Allan Mallach and Lavea Brachman, authors of “Regenerating America’s Legacy Cities,” define legacy cities as “older industrial cities that have experienced sustained job and population loss over the past few decades.” Several recent articles and reports chronicle these cities’ efforts to rebound. Their report, published in May 2013 by the Lincoln Institute of Land Policy, offers a broad overview of the situation in 18 cities chosen because their populations as of 2010 were at least 50,000 and they had lost at least 20 percent off their peak populations.
“The authors argue that regeneration is grounded in the cities’ abilities to find new forms, including new physical forms that address the loss of population and changing economy. New models of governance and leadership, new forms of export-oriented economic activity, and new ways of building stronger regional and metropolitan relationships are other vehicles to successful regeneration.
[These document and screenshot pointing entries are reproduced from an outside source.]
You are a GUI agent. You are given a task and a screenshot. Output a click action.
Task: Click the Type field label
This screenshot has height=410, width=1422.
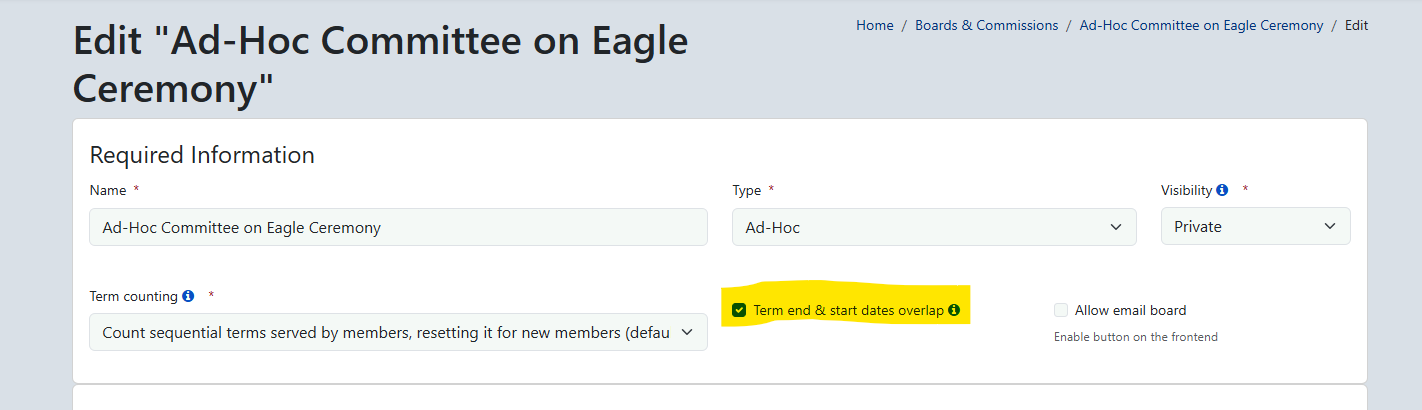pos(746,190)
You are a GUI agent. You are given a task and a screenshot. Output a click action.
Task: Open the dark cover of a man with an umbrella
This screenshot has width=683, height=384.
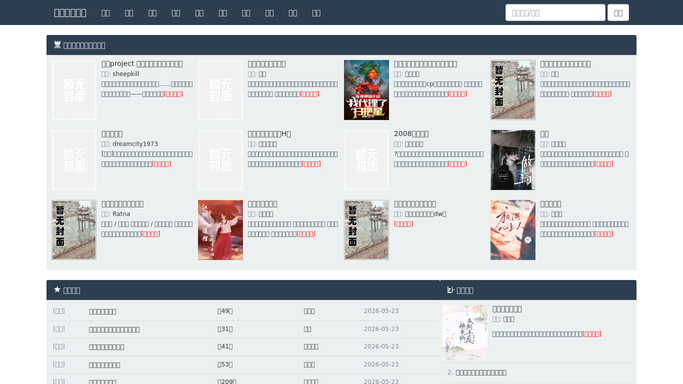[x=513, y=160]
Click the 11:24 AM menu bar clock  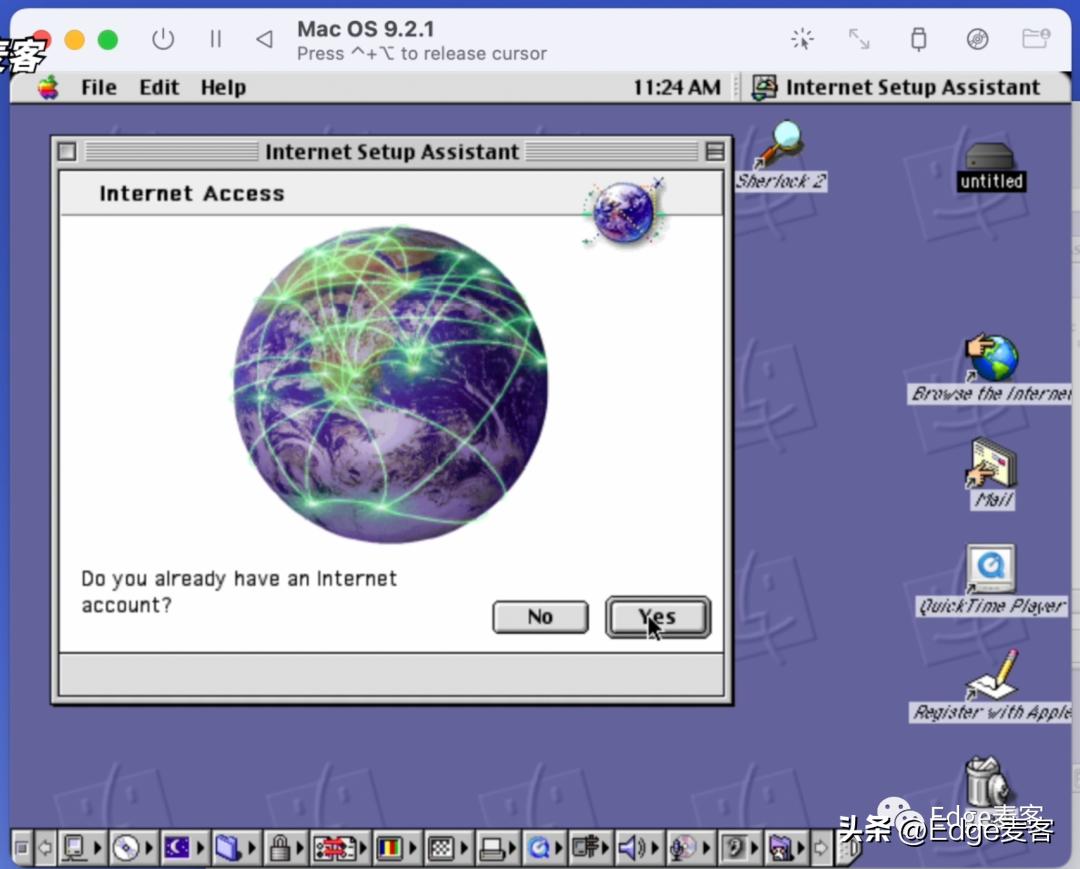[676, 87]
In further addressing “what does it take to change?” the authors discuss what is meant by successful regeneration, followed by an exploration of obstacles to change, leading to the presentation of a model, which they call strategic incrementalism, as a framework with which cities can overcome these obstacles and pursue successful change.”
Among Mallach’s and Brachman’s recommendations:
- rebuilding central cores, sustaining viable neighborhoods and repurposing vacant land for new activities
- leveraging assets to build cities’ competitive advantages and reestablishing the central economic role of the city
- building stronger local governance and partnerships, and stronger ties between cities and their regions
- rethinking state and federal policy toward legacy cities
Those should be familiar to the BRR readers. This June 2012 post looked at the same problem and drew some similar conclusions. This one, from March 2012, covered Network member Hal Wolman’s speech at the Federal Reserve Bank of Chicago’s “Industrial City Initiative.”
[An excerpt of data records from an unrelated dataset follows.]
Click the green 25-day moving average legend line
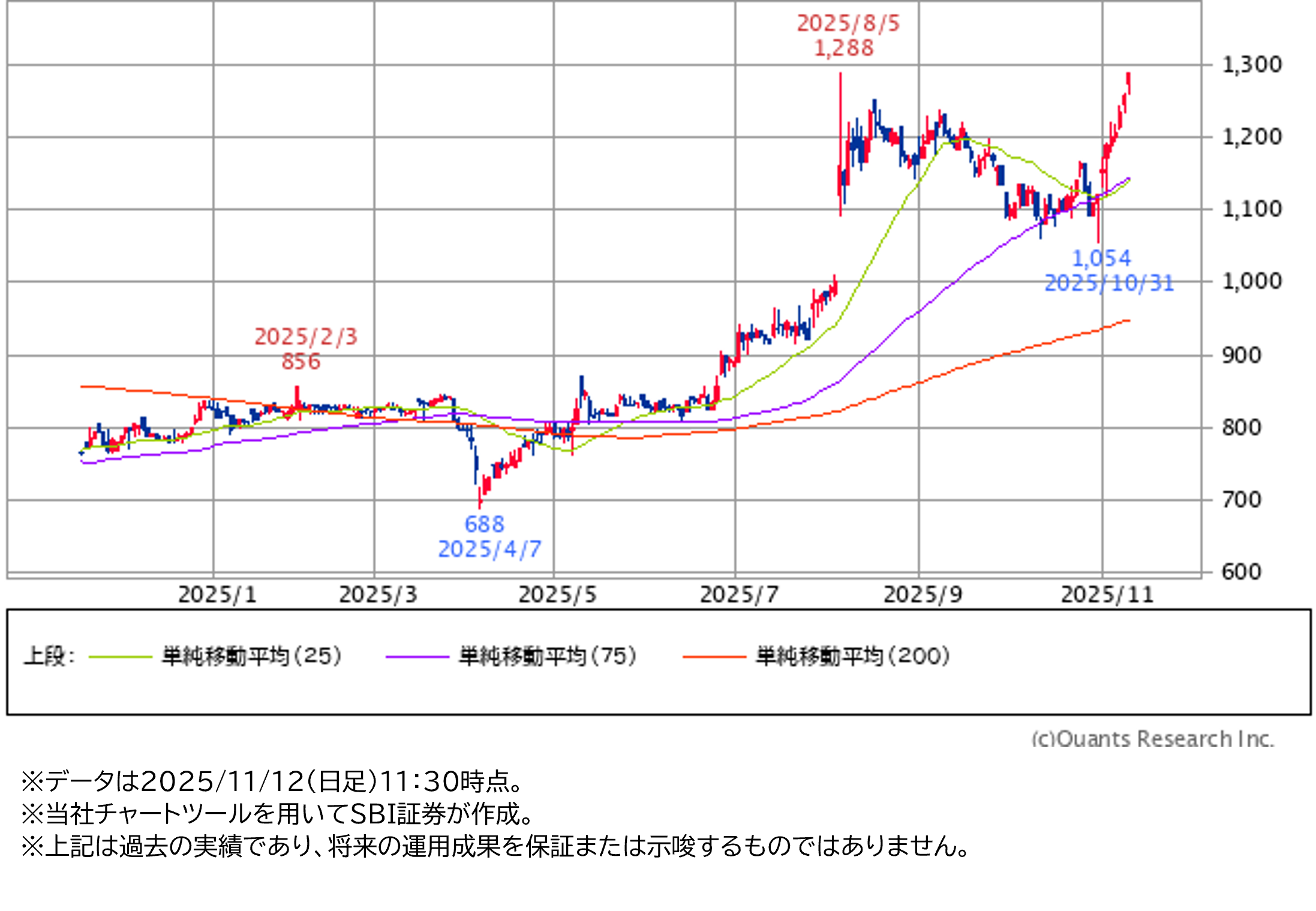Image resolution: width=1316 pixels, height=911 pixels. tap(120, 657)
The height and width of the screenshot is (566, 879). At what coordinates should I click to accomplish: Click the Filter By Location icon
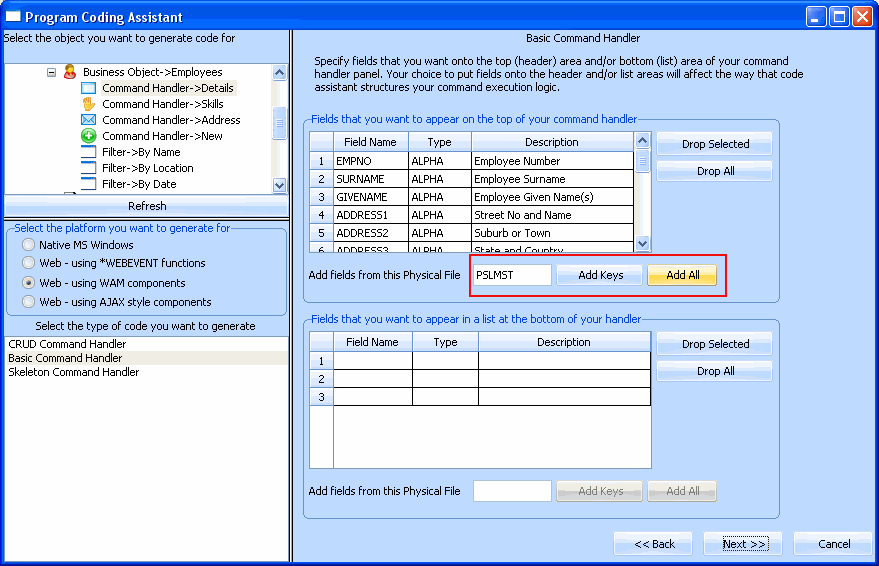pos(88,168)
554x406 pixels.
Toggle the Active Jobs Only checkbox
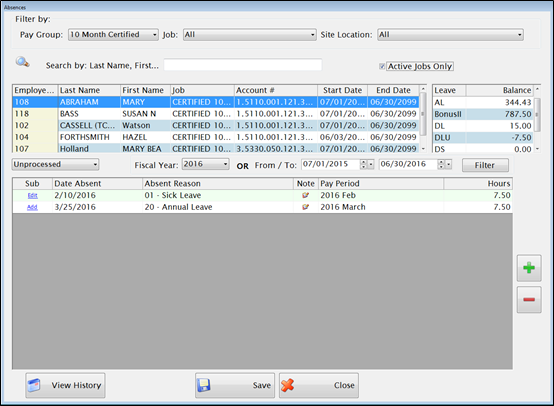tap(382, 66)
Two recent articles in the New York Times and Crain’s Chicago Business look at two cities, Baltimore and Chicago, and how they’re tacking Mallach and Brachman’s first recommendation—rebuilding central cores and sustaining viable neighborhoods and dealing with vacant land.
The Times notes Baltimore’s experiment in urban planning as creative destruction. Planners must ask the hard question, what can be saved and what must be razed? Which neighborhoods have the potential to come back and which must be abandoned? Crain’s takes a sober look at the growing number of abandoned structures in Chicago and Cook County. The Cook County Land Bank Authority, in “land banking” properties, makes the same calculus: what’s worth saving? (A report by the Urban Land Institute on the origins of the Cook County Land Bank outlines the logistics of these decisions.) In the end, cities like Baltimore, Cleveland, Pittsburgh, and Buffalo may have to shrink their footprint if they are to survive.
Aaron Renn, proprietor of the excellent Urbanophile blog, argued in the November 2013 issue of Governing magazine that “perception is reality.” Once people believe a city is in decline, they don’t want to invest, and the death spiral begins. The first step to stalling the decline, he thinks, is “to agree on what’s considered ‘rock bottom,’ so public leaders can realistically know when they’ve stopped the cycle, or at least can credibly predict where it will end. From there you can start rebuilding.”
Cities, Renn says, must also get ahead of the decline. Stop the perpetual budget crisis. Get a handle on revenue and expenses for more than a year into the future. Cities must “take a realistic forward look at their civic trajectory—medium-term revenue forecasting, demographic and economic forecasting, capital asset replacement cycles, and so on” to offer a predictable forecast of what goods and services will be needed, and what taxes will be required to support them.
A new project underway at the Center for Urban Planning and Public Affairs at the University of Illinois, Chicago, led by Mike Pagano and Chris Hoene, will help cities make those forecasts. A team is crunching reams of data to create profiles of over 100 cities’ “fiscal space” based on each city’s unique set of constraints, from its economic base to political climate and state revenue laws, among others. With personalized profiles, rather than the “average city” profile that is typical, mayors will be able to make more informed decisions about their cities’ fiscal futures.